• TEXT PASSAGE:
----

Throughout the novel, memory is presented as fragmented and vulnerable. While Mirek believes that he has strong memories, he later feels he cannot trust them. They later feel exaggerated and implausible, like a caricature, leaving Mirek uncertain. This reflects the theme of The Politics of Memory and Erasure since even personal recollections slip into unreliability and echo how the state’s version of events is constantly revised.

“He had no desire to go on with his trip.”


(Part 1, Page 12)

Mirek’s statement reveals the difficulty of confronting the past. He would like to forget Zdena, and he would like others to forget his association with Zdena, but the journey to her apartment brings that relationship into greater focus. This journey becomes a symbol of the painful process of remembering.

“When he left her, her only desire was to show that faithfulness was a value superior to all others.”


(Part 1, Page 22)

The narrator describes how Mirek has always had the wrong impression of Zdena and her faithfulness. Mirek’s failure of judgment makes his memory less reliable, showing that his version of events may not be trustworthy since he is basing them on false premises. Mirek is, in effect, an unreliable narrator of his own past.

“Mirek rewrote history just like the Communist Party, like all political parties, like all peoples, like mankind.”


(Part 1, Page 30)

Part 1 opens with a depiction of the government’s concerted effort to erase and substitute the past. This is shown to be futile, and the novel itself is testament to the way in which memory can organize against such erasure. Yet Mirek, a supposed critic of the government and someone who deliberately clings to the memories the state would prefer him to forget, is equally keen to rewrite his own past. This parallel shows that personal vanity and authoritarian control share the same impulse, highlighting the politics of memory and erasure.

“They reproached her: Everyone else is thinking about tanks, and you’re thinking about pears.”


(Part 2, Page 40)

Karel mocks his mother for thinking about pears when tanks are rolling into Czechoslovakia, yet he has come to appreciate her perspective of focusing on small pleasures. Mama, however, remembers only the sting of the reproach. This exacerbates Mama’s feeling of isolation, and she remains estranged in her memory.

“Marketa let herself be made love to by this mechanical male body, then watched that body flinging itself between Eva’s legs, but she tried not to see the face, so as to think of it as a stranger’s body.”


(Part 2, Page 68)

Sex from Marketa’s perspective shows the extent to which she dehumanizes Karel during the act. She reduces him to a “mechanical male body” that is present only to elicit a desired physical reaction. In contrast, she names Eva, which is a mark of the emotional bond the women share. Furthermore, she actively tries to alienate herself from Karel to emphasize her bond with Eva, highlighting the theme of The Instability of Love, Desire, and Intimacy.

----

• SUPPLIED MATERIAL:

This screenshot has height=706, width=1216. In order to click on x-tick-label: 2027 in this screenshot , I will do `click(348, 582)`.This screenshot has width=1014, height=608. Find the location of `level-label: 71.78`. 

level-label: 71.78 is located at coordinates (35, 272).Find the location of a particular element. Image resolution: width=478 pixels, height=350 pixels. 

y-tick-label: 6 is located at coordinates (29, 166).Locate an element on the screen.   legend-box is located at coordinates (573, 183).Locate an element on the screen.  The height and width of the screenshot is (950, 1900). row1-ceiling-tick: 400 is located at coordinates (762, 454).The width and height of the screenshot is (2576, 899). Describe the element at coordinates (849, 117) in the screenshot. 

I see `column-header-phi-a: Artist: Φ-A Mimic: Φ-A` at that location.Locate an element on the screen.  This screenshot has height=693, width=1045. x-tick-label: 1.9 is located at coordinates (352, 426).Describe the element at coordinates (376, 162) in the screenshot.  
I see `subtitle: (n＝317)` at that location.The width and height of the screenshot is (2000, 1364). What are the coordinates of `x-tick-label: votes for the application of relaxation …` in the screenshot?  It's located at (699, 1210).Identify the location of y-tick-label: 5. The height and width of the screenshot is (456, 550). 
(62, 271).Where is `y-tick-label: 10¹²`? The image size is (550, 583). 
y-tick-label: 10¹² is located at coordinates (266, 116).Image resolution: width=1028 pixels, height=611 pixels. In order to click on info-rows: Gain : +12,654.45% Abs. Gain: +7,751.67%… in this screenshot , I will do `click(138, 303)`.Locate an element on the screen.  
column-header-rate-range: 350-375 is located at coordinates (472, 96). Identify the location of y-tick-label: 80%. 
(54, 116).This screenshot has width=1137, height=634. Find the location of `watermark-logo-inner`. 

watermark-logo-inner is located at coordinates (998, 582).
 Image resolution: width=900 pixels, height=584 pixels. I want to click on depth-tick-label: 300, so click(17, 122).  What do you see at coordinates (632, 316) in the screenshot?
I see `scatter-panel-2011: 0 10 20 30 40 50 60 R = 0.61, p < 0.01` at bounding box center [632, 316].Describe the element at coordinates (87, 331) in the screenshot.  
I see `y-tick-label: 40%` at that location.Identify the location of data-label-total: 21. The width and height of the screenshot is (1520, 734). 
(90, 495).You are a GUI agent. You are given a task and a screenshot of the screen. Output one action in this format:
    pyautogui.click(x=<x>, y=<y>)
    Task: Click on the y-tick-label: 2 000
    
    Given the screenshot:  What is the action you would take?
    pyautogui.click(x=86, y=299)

----

• PROBLEM: Revise the analysis from "Sex from Marketa’s" up to and including "Desire, and Intimacy.", putting "objectifies" wherever "dehumanizes" appears. The entries that come after the analysis are unrelated material.

• EXPECTED ANSWER:
Sex from Marketa’s perspective shows the extent to which she objectifies Karel during the act. She reduces him to a “mechanical male body” that is present only to elicit a desired physical reaction. In contrast, she names Eva, which is a mark of the emotional bond the women share. Furthermore, she actively tries to alienate herself from Karel to emphasize her bond with Eva, highlighting the theme of The Instability of Love, Desire, and Intimacy.